From Manu Zhang <owenzhang1...@gmail.com>
Subject Re: watermark trigger doesn't check whether element's timestamp is passed
Date Wed, 26 Oct 2016 02:03:43 GMT
Hi Aljoscha,

Thanks for your response.  My use case is to track user trajectory based on
page view event when they visit a website.  The input would be like a list
of PageView(userId, url, eventTimestamp) with watermarks (= eventTimestamp
- duration). I'm trying SessionWindows with some event time trigger. Note
we can't wait for the end of session window due to latency. Instead, we
want to emit the user trajectories whenever a buffered PageView's event
time is passed by watermark. I tried ContinuousEventTimeTrigger and a
custom trigger which sets timer on each element's timestamp. For both
triggers I've witnessed a problem like the following (e.g. a session gap of

PageView("user1", "http://foo", 1)
PageView("user1", "http://foo/bar", 2)
Watermark(1) => emit UserTrajectory("user1", "http://foo -> *http://foo/bar
<http://foo/bar>*", [1,6])
PageView("user1", "http://foo/bar/foobar", 5)
Watermark(4) => emit UserTrajectory("user1", "http://foo -> http://foo/bar ->
*http://foo/bar/foobar <http://foo/bar/foobar>*", [1, 10])

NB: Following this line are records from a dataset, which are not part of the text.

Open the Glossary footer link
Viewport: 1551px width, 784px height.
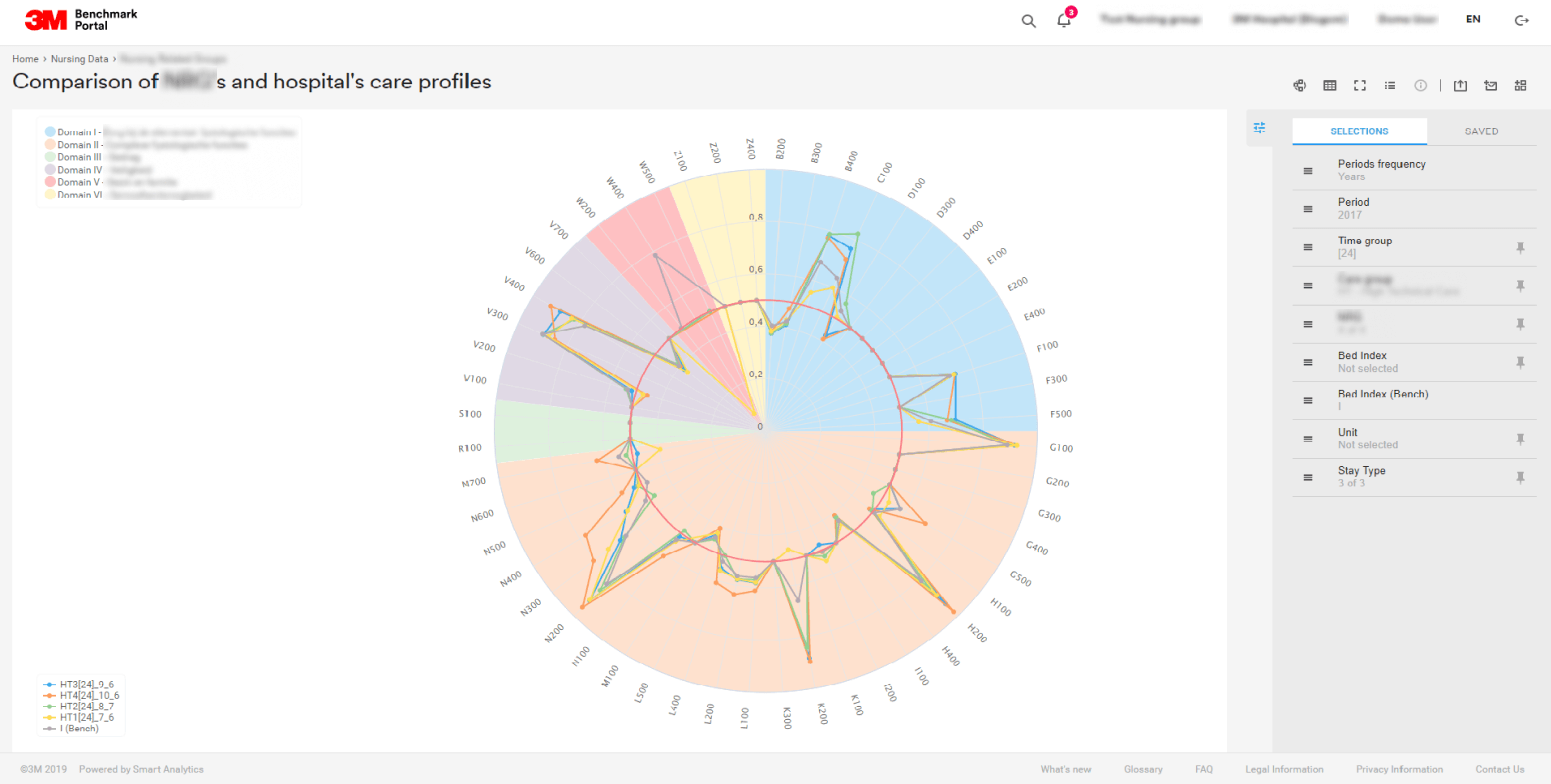[1143, 769]
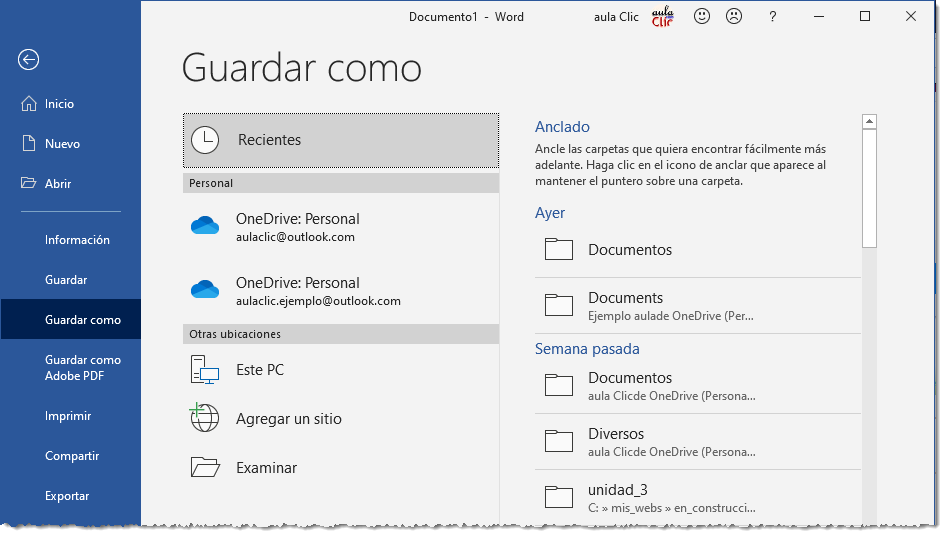Choose Guardar como Adobe PDF
This screenshot has width=944, height=537.
[82, 368]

The urls in bold should be included since there could be events before them
not arrived yet.


On Tue, Oct 25, 2016 at 1:36 AM Aljoscha Krettek <aljoscha@apache.org>

> Hi,
> with some additional information we might be able to figure this out
> together. What specific combination of WindowAssigner/Trigger are you using
> for your example and what is the input stream (including watermarks)?
> Cheers,
> Aljoscha
> On Mon, 24 Oct 2016 at 06:30 Manu Zhang <owenzhang1990@gmail.com> wrote:
> Hi,
> Say I have a window state of List(("a", 1:00), ("b", 1:03), ("c", 1:06))
> which is triggered to emit when watermark passes the timestamp of an
> element. For example,
> on watermark(1:01), List(("a", 1:00)) is emitted
> on watermark(1:04), List(("a", 1:00), ("b", 1:03)) is emitted
> on watermark(1:07), List(("a", 1:00), ("b", 1:03), ("c", 1:06)) is emitted
> It seems that if *("c", 1:06) is processed before watermark(1:04)*
> List(("a", 1:00), ("b", 1:03), ("c", 1:06)) will be emitted on
> watermark(1:04). This is incorrect since there could be elements with
> timestamp between 1:04 and 1:06 that have not arrived yet.
> I guess this is because watermark trigger doesn't check whether element's
> timestamp has been passed.
> Please correct me if any of the above is not right.
> Thanks,
> Manu Zhang